• _Data extracts_:
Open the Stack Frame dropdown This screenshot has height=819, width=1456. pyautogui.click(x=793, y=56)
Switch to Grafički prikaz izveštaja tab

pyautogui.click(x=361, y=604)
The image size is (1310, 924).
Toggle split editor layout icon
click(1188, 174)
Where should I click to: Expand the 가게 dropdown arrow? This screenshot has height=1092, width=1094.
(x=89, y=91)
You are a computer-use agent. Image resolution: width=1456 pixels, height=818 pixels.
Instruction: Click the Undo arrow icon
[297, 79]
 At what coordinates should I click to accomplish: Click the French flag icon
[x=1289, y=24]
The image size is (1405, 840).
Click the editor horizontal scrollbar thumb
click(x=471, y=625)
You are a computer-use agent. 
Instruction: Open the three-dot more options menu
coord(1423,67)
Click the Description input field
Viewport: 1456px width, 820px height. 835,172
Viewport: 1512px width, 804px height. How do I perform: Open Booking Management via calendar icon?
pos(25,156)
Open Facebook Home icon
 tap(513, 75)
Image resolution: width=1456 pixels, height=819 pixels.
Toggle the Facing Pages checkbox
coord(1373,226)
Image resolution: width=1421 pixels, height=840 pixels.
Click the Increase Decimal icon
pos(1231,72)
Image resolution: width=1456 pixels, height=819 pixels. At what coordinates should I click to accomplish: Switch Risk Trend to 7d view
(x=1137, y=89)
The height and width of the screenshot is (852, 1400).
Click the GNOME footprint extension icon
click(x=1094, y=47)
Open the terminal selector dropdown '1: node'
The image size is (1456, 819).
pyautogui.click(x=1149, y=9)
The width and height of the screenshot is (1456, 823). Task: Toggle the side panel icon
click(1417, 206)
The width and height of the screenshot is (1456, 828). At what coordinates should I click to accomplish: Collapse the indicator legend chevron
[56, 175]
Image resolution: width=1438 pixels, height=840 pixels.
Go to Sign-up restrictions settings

• _Your assignment_: Every entry must be set down again exactly as it reads.

• _Task output_:
Open the Stack Frame dropdown This screenshot has height=819, width=1456. pyautogui.click(x=793, y=56)
Switch to Grafički prikaz izveštaja tab

pyautogui.click(x=361, y=604)
The image size is (1310, 924).
Toggle split editor layout icon
click(1188, 174)
Where should I click to: Expand the 가게 dropdown arrow? This screenshot has height=1092, width=1094.
(x=89, y=91)
You are a computer-use agent. Image resolution: width=1456 pixels, height=818 pixels.
Instruction: Click the Undo arrow icon
[297, 79]
 At what coordinates should I click to accomplish: Click the French flag icon
[x=1289, y=24]
The image size is (1405, 840).
Click the editor horizontal scrollbar thumb
click(x=471, y=625)
You are a computer-use agent. 
Instruction: Open the three-dot more options menu
coord(1423,67)
Click the Description input field
Viewport: 1456px width, 820px height. 835,172
Viewport: 1512px width, 804px height. How do I perform: Open Booking Management via calendar icon?
pos(25,156)
Open Facebook Home icon
 tap(513, 75)
Image resolution: width=1456 pixels, height=819 pixels.
Toggle the Facing Pages checkbox
coord(1373,226)
Image resolution: width=1421 pixels, height=840 pixels.
Click the Increase Decimal icon
pos(1231,72)
Image resolution: width=1456 pixels, height=819 pixels. At what coordinates should I click to accomplish: Switch Risk Trend to 7d view
(x=1137, y=89)
The height and width of the screenshot is (852, 1400).
Click the GNOME footprint extension icon
click(x=1094, y=47)
Open the terminal selector dropdown '1: node'
The image size is (1456, 819).
pyautogui.click(x=1149, y=9)
The width and height of the screenshot is (1456, 823). Task: Toggle the side panel icon
click(1417, 206)
The width and height of the screenshot is (1456, 828). At what coordinates should I click to accomplish: Collapse the indicator legend chevron
[56, 175]
Image resolution: width=1438 pixels, height=840 pixels.
Go to Sign-up restrictions settings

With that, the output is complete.